*** Supplied material ***
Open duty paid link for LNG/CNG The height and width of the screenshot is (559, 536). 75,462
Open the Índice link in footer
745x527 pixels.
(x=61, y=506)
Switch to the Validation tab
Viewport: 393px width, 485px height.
*** End of Supplied material ***
*** Supplied material ***
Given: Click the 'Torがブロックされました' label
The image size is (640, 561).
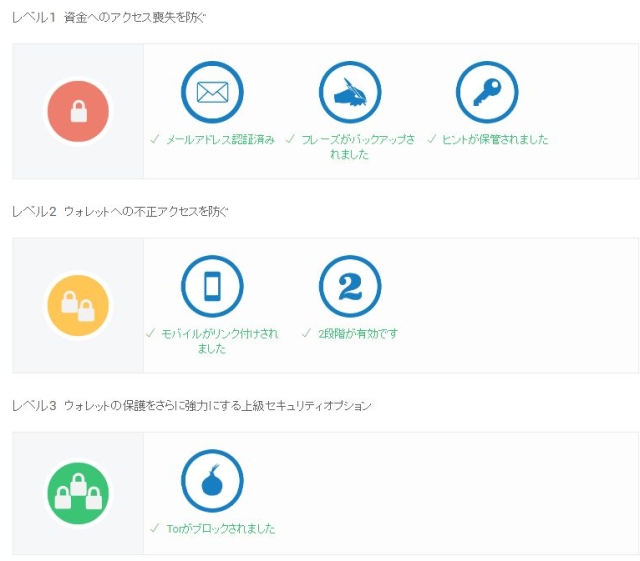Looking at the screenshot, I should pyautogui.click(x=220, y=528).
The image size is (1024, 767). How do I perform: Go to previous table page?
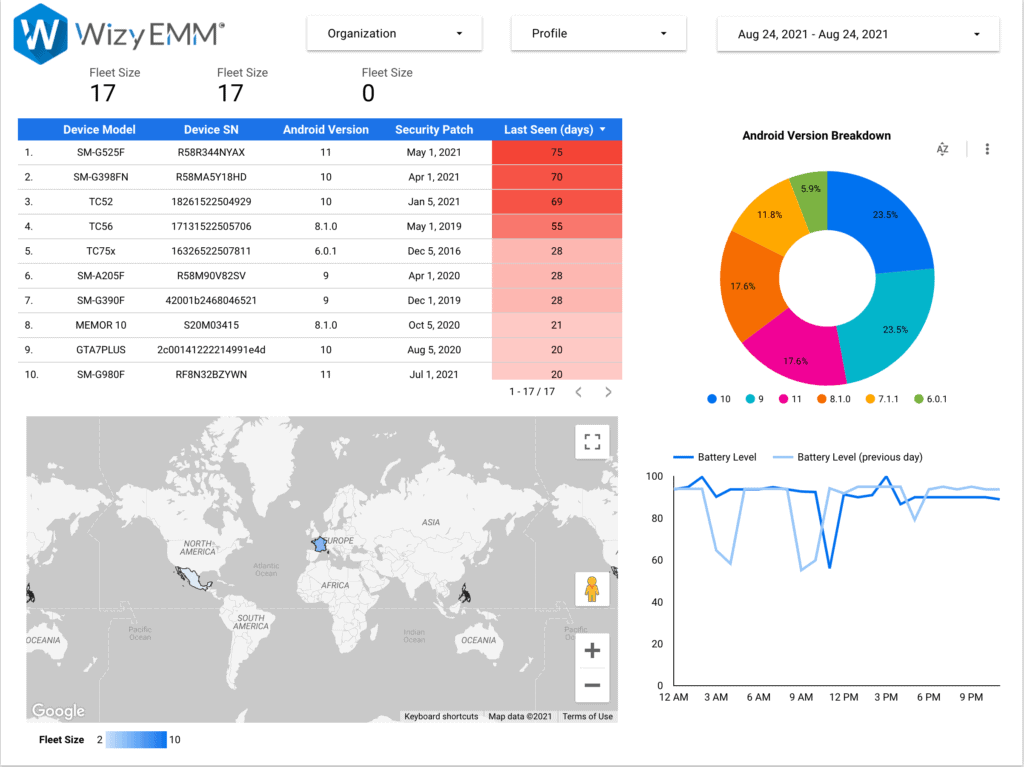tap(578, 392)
*** End of Supplied material ***
▶ **Exercise instructions**
Of all the entries above, retype exactly the lines from the line with "Open duty paid" to the line with "Viewport: 393px width, 485px height.", both included, and no others.

▶ **Task solution**
Open duty paid link for LNG/CNG The height and width of the screenshot is (559, 536). 75,462
Open the Índice link in footer
745x527 pixels.
(x=61, y=506)
Switch to the Validation tab
Viewport: 393px width, 485px height.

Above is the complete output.